Feiertägliches Luftwurzelwerk: Moraltheoleugenik

»Haben moralische Überzeu(gu)ngen biologische Wurzeln?« fragt Joachim Müller-Jung in der FAZ. Leider bleibt es nicht bei einem lässlichen Tippfehler. Vermutlich glühweinsediert, liefert der entnervte Mann sein dürftiges Besinnlichkeitsstückchen zum Beginn des Darwin-Jahres. Mir haben die ersten Absätze jedenfalls völlig genügt. Mein Kommentar beschränkt sich auf deren ärgsten Aushub. Der bietet allerdings implizit eine Antwort auf o.g. Frage:

Der Kreuzzug, den die neuen Atheisten um Richard Dawkins gegen die Religionen angezettelt haben …

Nein, bitte nicht schon wieder! Obwohl selbst tiefreligiöse Idioten nicht – so sie denn den freundlichen Mr. Dawkins jemals live erlebt haben sollten – auf die absurde Idee kämen, es handele sich bei dem englischen Zoologen um einen Kreuzfahrer*, wird dieses Bild doch von den Kirchensteuerpächtern und ihren Hilfs-Apologeten beständig wiederholt.

Offensichtlich kann eine der Sache nach unzutreffende Aussage, im kultur(?)-evolutionären Sinn, sehr wohl enorm reproduktiv sein. Ausgerechnet hier greift ein Konzept vom bösen Ritter Richard: die Memetik (Das egoistische Gen, Kapitel 11 – Meme, die neuen Replikatoren).

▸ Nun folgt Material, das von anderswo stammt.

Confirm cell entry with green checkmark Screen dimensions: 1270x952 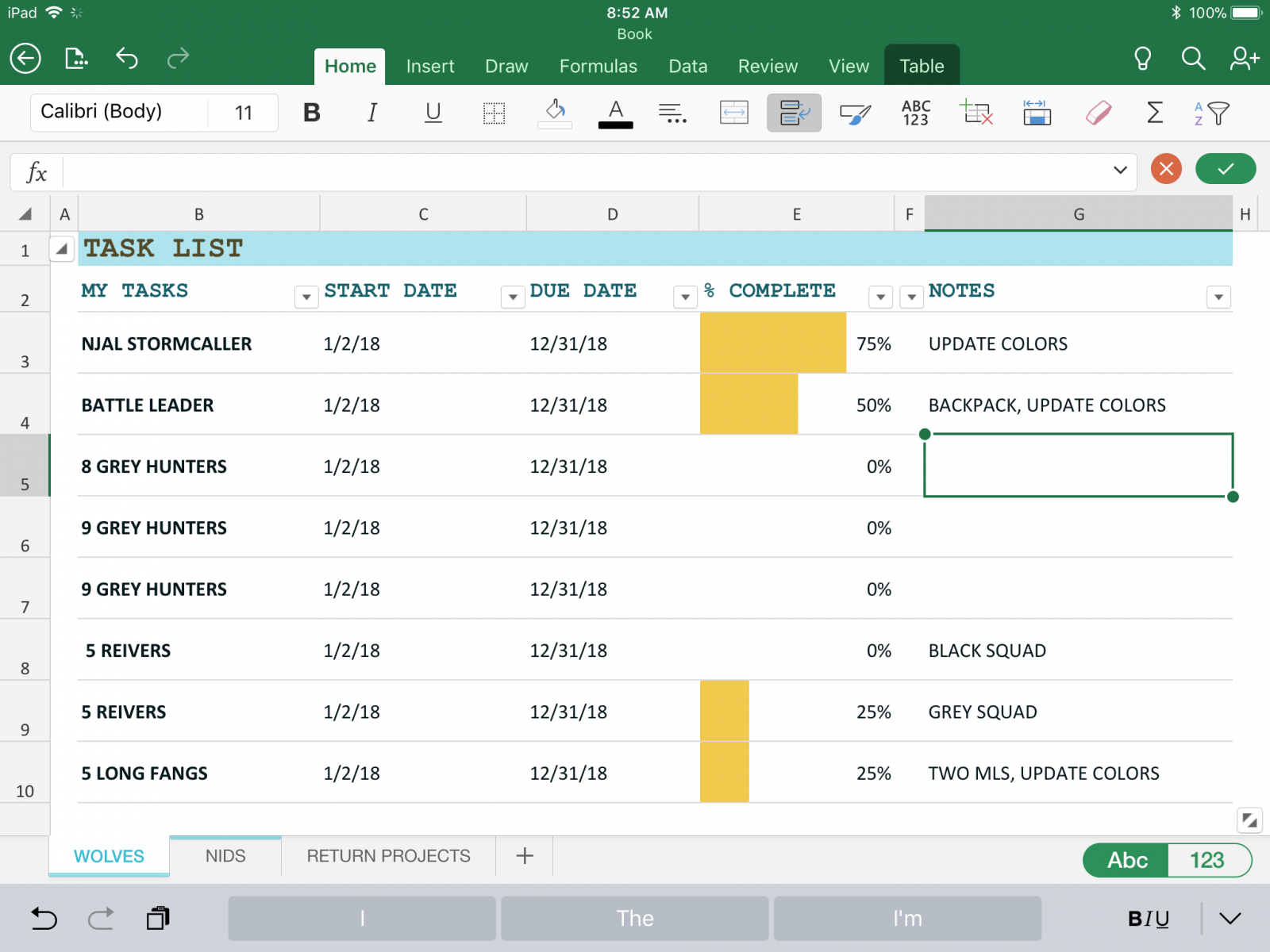coord(1225,169)
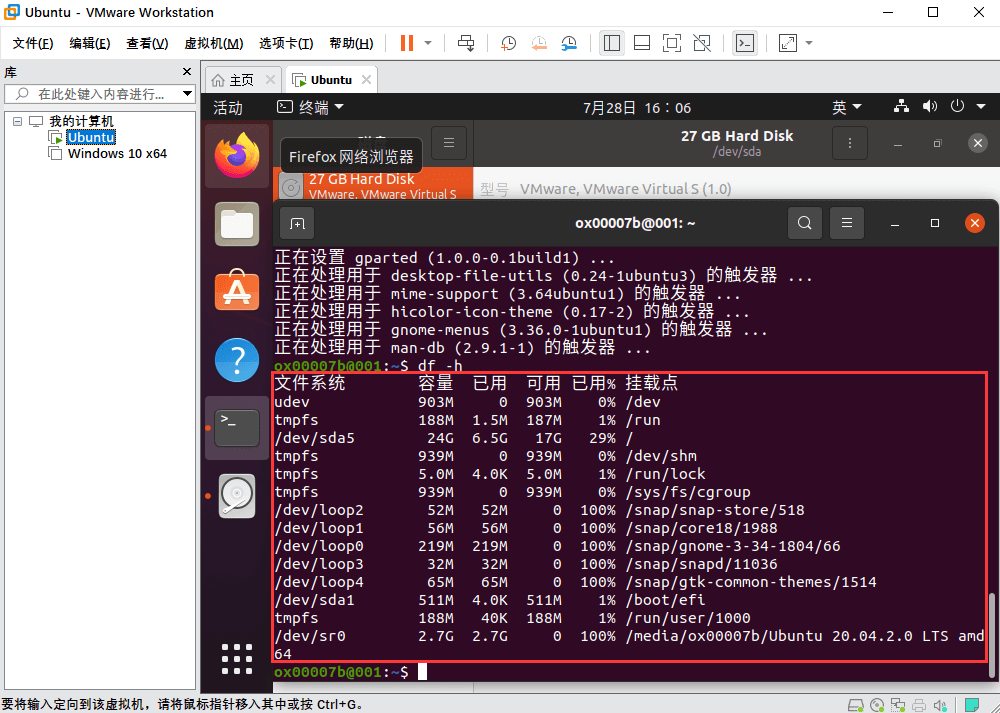Expand the library search box dropdown
1000x713 pixels.
click(x=185, y=94)
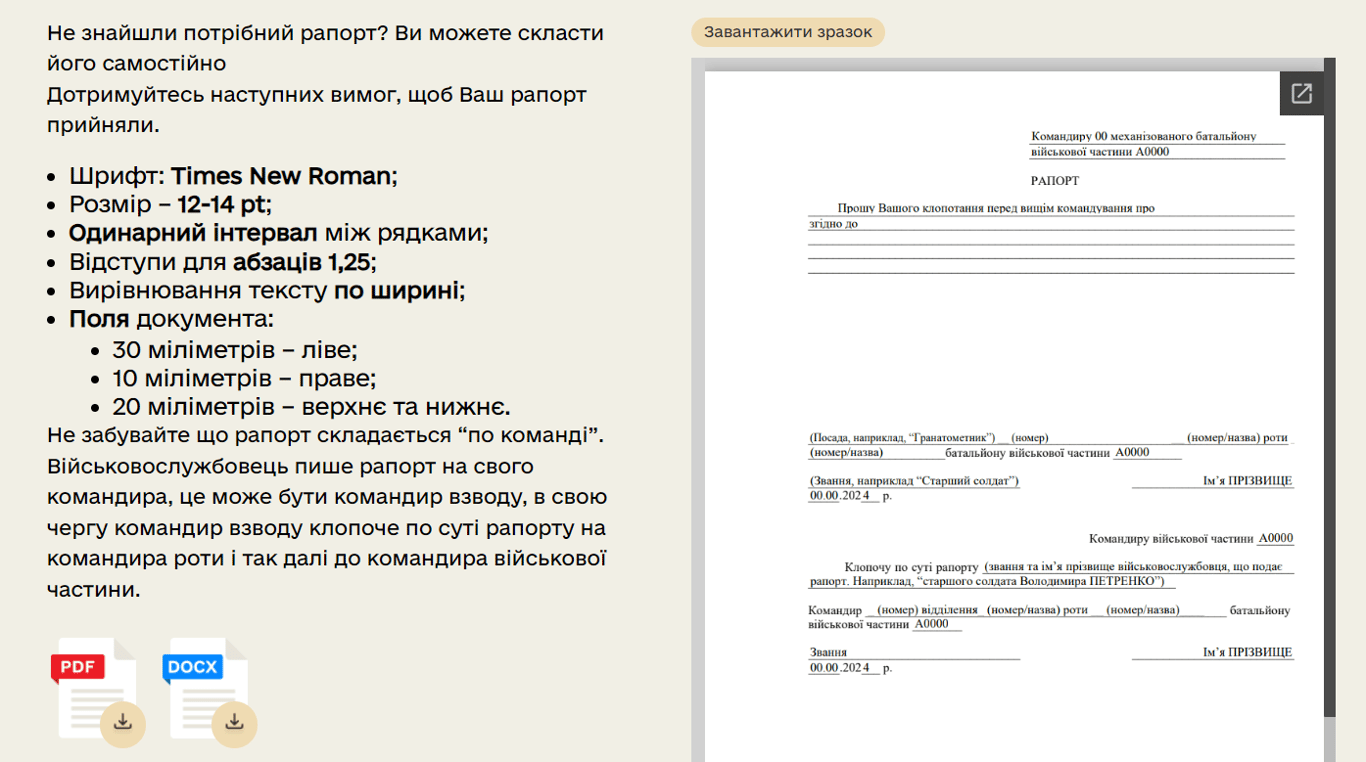Click the "Не знайшли потрібний рапорт?" text
1366x762 pixels.
point(218,33)
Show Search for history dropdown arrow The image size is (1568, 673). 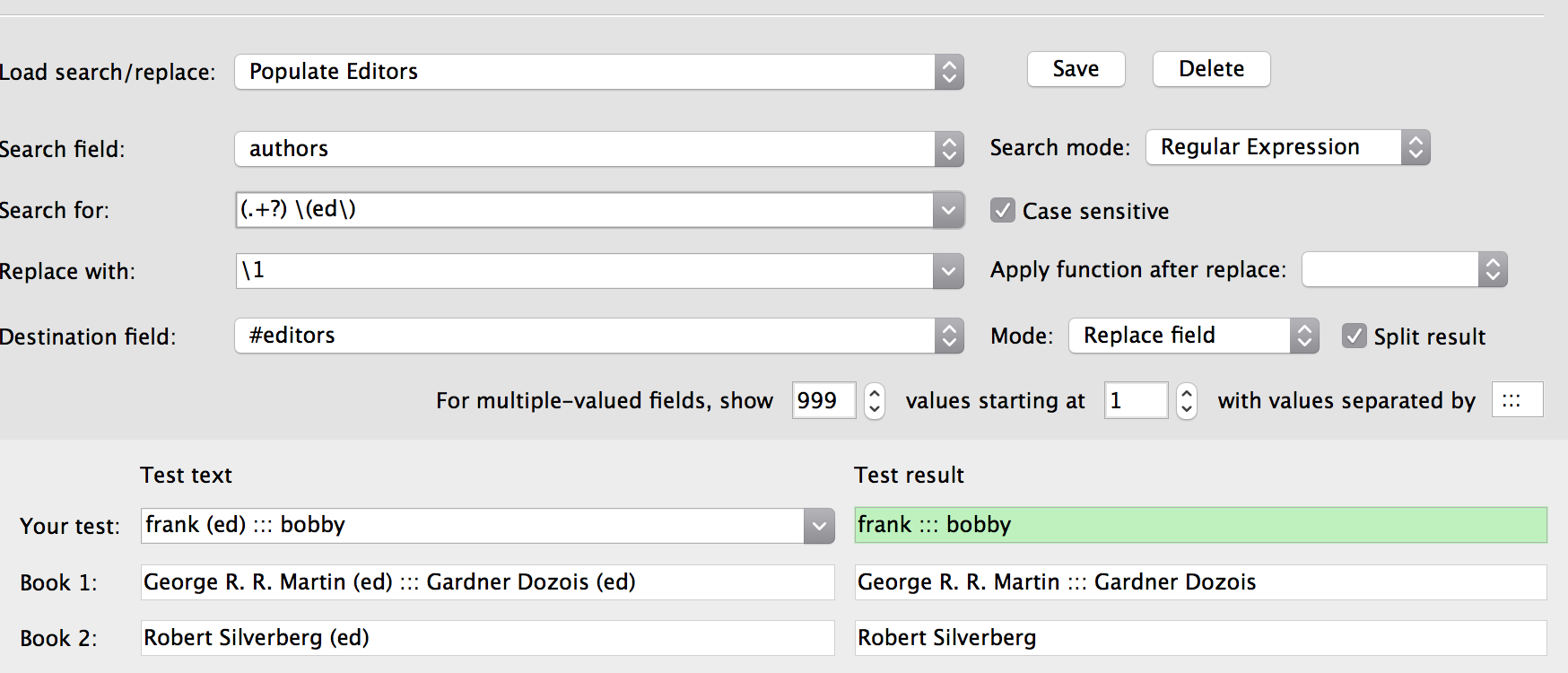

Selbstverständlich ist es auch im Sinne der biologischen Selektion unbedingt ratsam, in religiös dominierten Mem-Milieus eben solche Ideen zu reproduzieren. Ob frau daran glaubt, ist dem Mem völlig egal. Nicht egal ist allerdings, ob frau verbrannt wird oder eben nicht. Das hat direkten Einfluss auf den Reproduktionserfolg des biologischen Mem-Vehikels und damit mittelbar auf den seiner bevorzugten Meme.

Daher ist Gottesfurcht definitiv ein Selektionsvorteil – und ein Argument gegen Feiertags- arbeit, Herr Müller-Jung (jom).

By the way: Warum werden in solchen Elaboraten notorisch Moral und Religion gleich- gesetzt, wegen etwaig anstehender Kreuzzüge?

* Wenn überhaupt, ziehen wir Atheisten zu Felde und nicht zu Kreuze.